- Extrait de page
__________________________________________________

La méditation : de la relaxation à la science de l’être

Il convient de distinguer la méditation de l’ensemble des techniques de relaxation. Celles-ci s’occupent du bien-être par la détente du corps et de l’esprit tandis que la méditation est à l’opposé une tension de l’esprit visant à l’expression consciente de l’être. La confusion entre les deux pratiques provient de l’apparence, car elles se manifestent toutes deux par une immobilité apparente du corps, et du fait que dans sa première phase la méditation utilise la relaxation. Mais dès que le méditant acquiert un peu de calme et de capacité à « être présent » il doit s’efforcer de développer une grande concentration. La relaxation est détente du corps et de l’esprit, tandis que la méditation est l’endurante focalisation de l’esprit.

La méditation est un art, une pratique et une discipline de l’esprit.

Cette pratique repose sur des traditions diverses dont certaines exigent une grande rigueur. Modernisées et débarrassées des dogmes philosophiques ou religieux, ces traditions peuvent donner naissance à une véritable science avec ses trois caractéristiques fondamentales : l’observation, l’expérimentation et les lois.

Tout en étant d’une grande rigueur, la méditation n’est pas une  science  exacte car elle ne se prête pas à des mesures aussi objectives que les sciences dites exactes, telle  la physique.

La méditation est l’art pratique de cette « science de l’être ».

Perception et interprétation

La méditation repose sur l’expérimentation. Les concepts et les théories n’ont d’intérêt que lorsqu’ils reposent sur des faits expérimentaux connus par ceux qui les abordent. Le concept de couleur ne fera jamais sens pour un aveugle quel que soit le talent de l’orateur.

Ainsi la méditation est abordée par l’observation de ce qui est perçu physiquement et mentalement. Dans cette discipline, on appelle « mental » le principe pensant qui est la cause de l’ensemble des phénomènes émotionnels et intellectuels. Volontairement, on ne distingue pas les émotions des pensées (en tous cas au début de la pratique méditative) car une telle distinction est déjà un concept qui éloigne le méditant de la perception objective de ce qui se passe en lui. Une « émotion » ou une « pensée rationnelle » est la description conceptuelle d’un phénomène, et non le phénomène lui-même.

Les premiers entrainements méditatifs sont généralement  des exercices de focalisation de la pensée en un point, conçus pour trois objectifs :

  • Le constat de la versatilité du mental ; le méditant en prend conscience en constatant son incapacité à maintenir la pensée focalisée en un point. Les pensées émergent dans la conscience de manière spontanée et sans que l’on n’y puisse rien. Le méditant ne peut s’empêcher de penser et fait le constat qu’il est le spectateur impuissant de sa propre pensée.

__________________________________________________

- Consigne
Réécrivez sous forme de liste le paragraphe de l’extrait sur la méditation qui commence par « Il convient de distinguer ». Conservez ses faits principaux.

- Données
__________________________________________________

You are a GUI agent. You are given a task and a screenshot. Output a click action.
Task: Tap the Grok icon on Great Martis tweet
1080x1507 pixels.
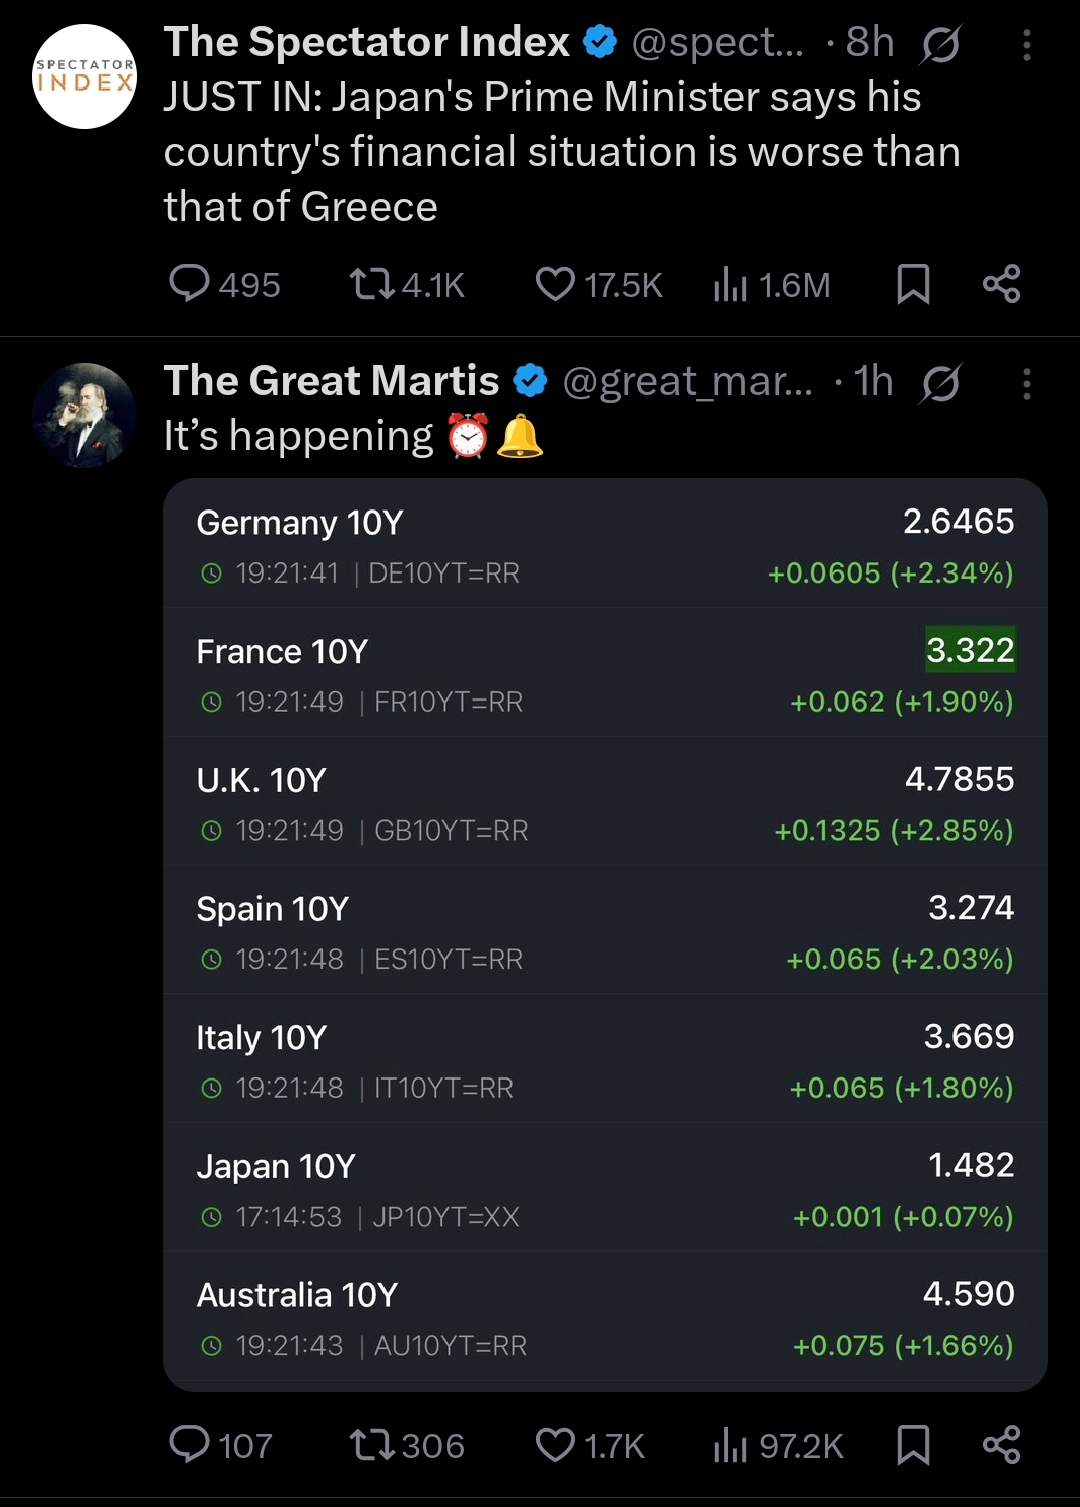click(x=941, y=383)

__________________________________________________

- Réponse
- La relaxation vise le bien-être par la détente du corps et de l’esprit.
- La méditation est au contraire une tension de l’esprit qui vise l’expression consciente de l’être.
- On confond les deux pratiques pour deux raisons. Elles se manifestent toutes deux par une immobilité apparente du corps. De plus, la méditation utilise la relaxation dans sa première phase.
- Dès que le méditant acquiert un peu de calme et de capacité à « être présent », il doit s’efforcer de développer une grande concentration.
- En résumé, la relaxation est la détente du corps et de l’esprit, et la méditation est l’endurante focalisation de l’esprit.